Work to do
Extend the passage on the proposed consent order in the Golf Galaxy market-division matter, starting after its final sentence.

See Blackburn v. Sweeney, 53 F.3d 825 (7th Cir. 1995) (market division 
agreement adopted by lawyers following dissolution of their partnership 
judged per se unlawful). In short, the challenged restraints are naked 
rather than ancillary.

III. The Proposed Consent Order

    Dick's (the parent of Golf Galaxy) has signed a consent agreement 
containing a proposed consent Order. The proposed consent Order enjoins 
the company from dividing or allocating markets for the retail sale of 
golf merchandise. In addition, the proposed Order will prevent Golf 
Galaxy from enforcing any noncompete provision beyond the date 
originally provided for in the 1998 Agreement. More specifically, the 
provision of the 2004 Amended Agreement prohibiting Golf Canada from 
operating any retail store in the United States will no longer be 
enforceable as of October 8, 2009, and thereafter. The prohibition on 
Golf Canada's engaging in any business outside of Canada that competes 
with or is similar to the business of Golf Galaxy will no longer be 
enforceable as of thirty (30) days from the date on which the Order 
becomes final and thereafter.

Data extract

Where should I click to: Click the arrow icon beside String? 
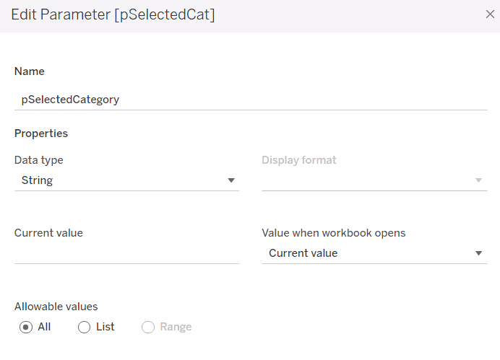[x=231, y=180]
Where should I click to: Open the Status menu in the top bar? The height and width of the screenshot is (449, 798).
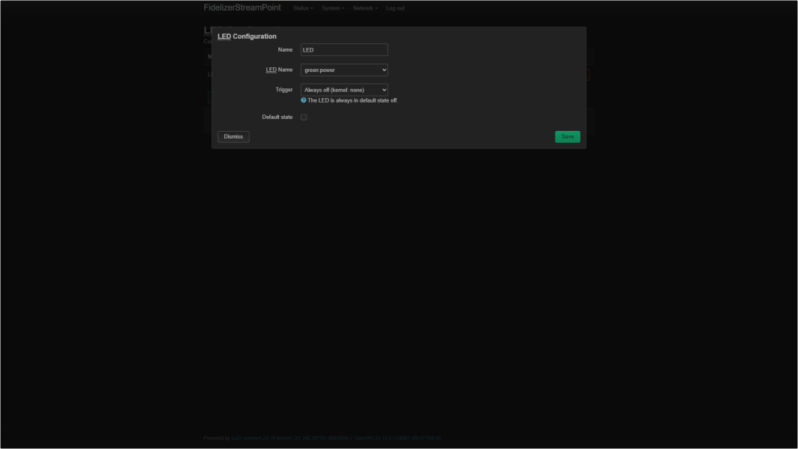pos(303,8)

In response
    The proposed Order would not interfere with the company's ability 
to enter into written agreements to allocate or divide markets, 
customers, contracts, lines of commerce, or geographic territories in 
connection with the sale of golf merchandise where such agreement is 
reasonably related to a lawful consulting arrangement or lawful joint 
venture agreement; and is reasonably necessary to achieve such 
agreement's procompetitive benefits.

[[Page 62505]]

    The proposed Order will expire in 20 years.
    By direction of the Commission.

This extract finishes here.